:: MATERIAL TO PROCESS ::
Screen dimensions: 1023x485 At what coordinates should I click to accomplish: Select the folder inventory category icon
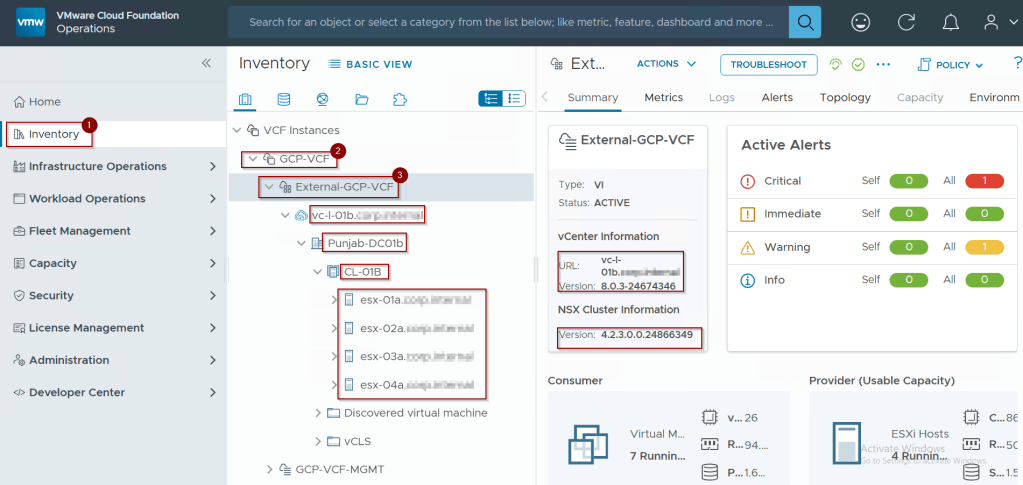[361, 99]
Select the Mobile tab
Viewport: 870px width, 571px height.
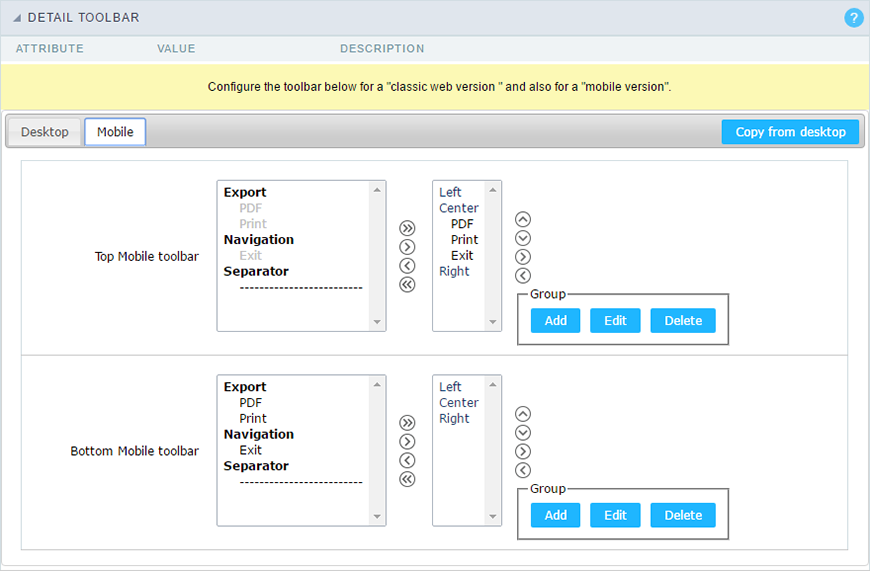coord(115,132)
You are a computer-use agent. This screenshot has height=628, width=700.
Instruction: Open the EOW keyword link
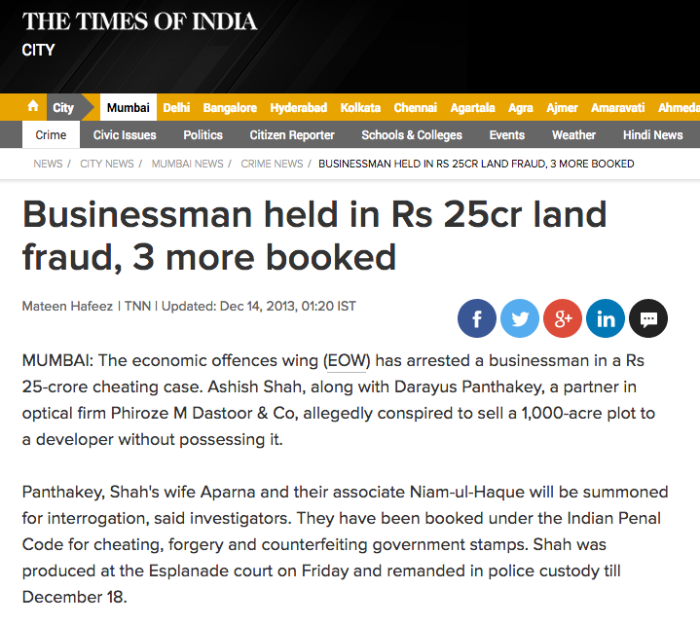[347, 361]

==

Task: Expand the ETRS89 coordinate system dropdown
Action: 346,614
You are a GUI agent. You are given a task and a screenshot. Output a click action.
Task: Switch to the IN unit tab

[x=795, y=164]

:: ASSIGNMENT ::
Return every line from the entries above that includes the word "agent".

:: RESPONSE AREA ::
You are a computer-use agent. This screenshot has height=628, width=700.
You are a GUI agent. You are given a task and a screenshot. Output a click action.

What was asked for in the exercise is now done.